I have to admit that I am very happy most of the time. However, in accordance with the universal Law Of Rhythm, no one can be that way all the time. There is an ebb and flow to all of life. If it were not so, we wouldn't know what happiness is! So, as much as I would like to be very happy all the time, I understand that this just cannot be. For every up there is a down, but as Marcus Aurelius said, if you keep your thoughts in tune with the Universe, the downs will be quite shallow and very short lived.

As goes the song; "Don't worry. Be happy!"

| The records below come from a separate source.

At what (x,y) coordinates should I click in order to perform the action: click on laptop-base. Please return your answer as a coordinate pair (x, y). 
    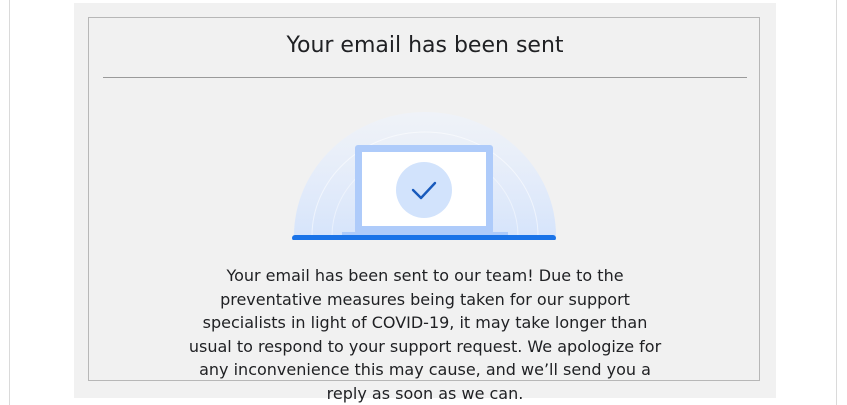
    Looking at the image, I should click on (424, 238).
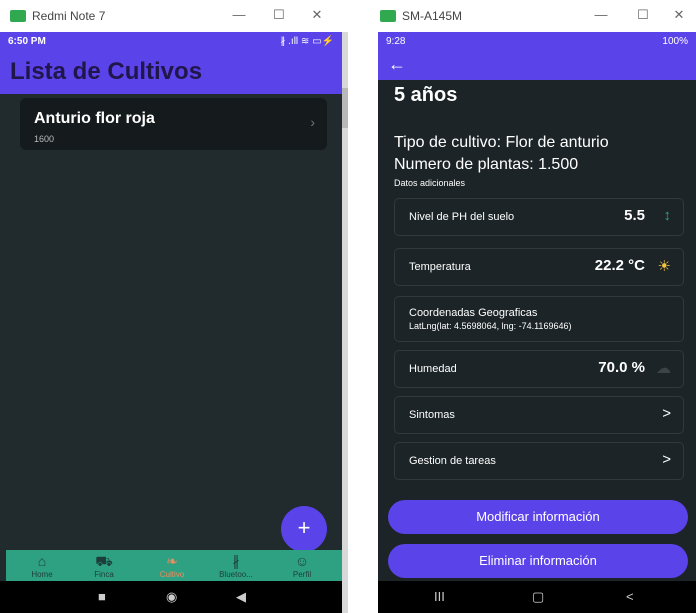 This screenshot has height=613, width=696. What do you see at coordinates (304, 529) in the screenshot?
I see `add-crop-button: +` at bounding box center [304, 529].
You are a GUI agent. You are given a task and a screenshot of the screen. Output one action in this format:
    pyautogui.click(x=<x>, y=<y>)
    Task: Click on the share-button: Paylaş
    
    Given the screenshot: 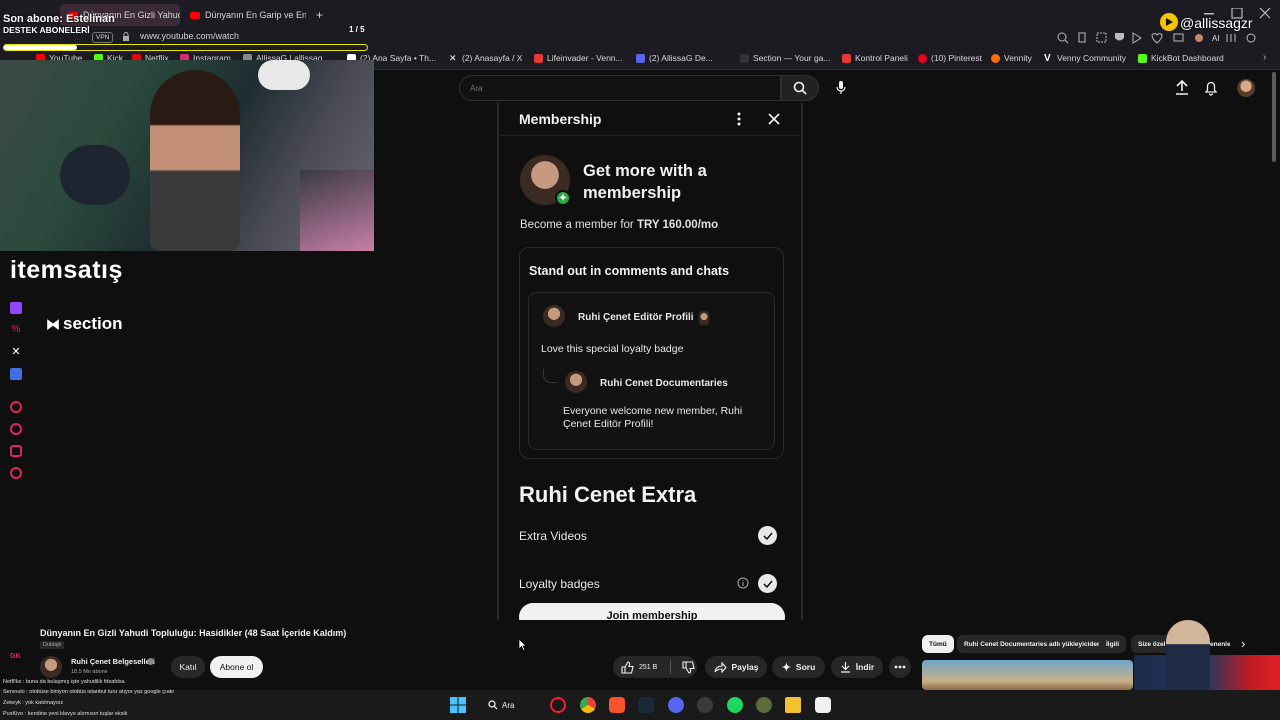 What is the action you would take?
    pyautogui.click(x=736, y=667)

Happiness lives at The Life Abundant

Monday, September 3, 2007

Read a Good Book

This morning I received an email in which Earl Nightingale, of the Nightingale, Conant Corporation, was quoted as saying, “In one of the Monthly Letters from the Royal Bank of Canada it was pointed out that reading good books is not something to be indulged in as a luxury. It is a necessity for anyone who intends to give his life and work a touch of quality. The most real wealth is not what we put into our piggy banks but what we develop in our heads. Books instruct us without anger, threats and harsh discipline. They do not sneer at our ignorance or grumble at our mistakes. They ask only that we spend some time in the company of greatness so that we may absorb some of its attributes.

You do not read a book for the book's sake, but for your own.”

I must admit a leaning towards non-fiction, although I do occasionally read a novel, or science fiction work for enjoyment. Although fiction provides a brief respite from our daily world of reality, most of it, and especially that genre referred to as pulp fiction, does little to broaden the mind. I believe that we learn more from reading good books over a lifetime than any school or university can give us in the few short years we spend there.

I find the worlds of spirituality and quantum physics fascinating. And the more I read about them the more they seem to merge into sameness. Books by Dr. Wayne W. Dyer, and Esther and Jerry Hicks are quite fascinating and thought provoking. Napoleon Hill’s book, Think and Grow Rich, makes one take a completely different approach to life, and Wallace D. Wattles’ book, The Science of Getting Rich, deals more with ethics and spirituality than the title would lead the reader to believe. Presently I am reading John Maddox’s book, What Remains to be Discovered, and I am fast coming to the conclusion that the answer is, “almost everything.”

So, do yourself a favour. Read a good book. Start now.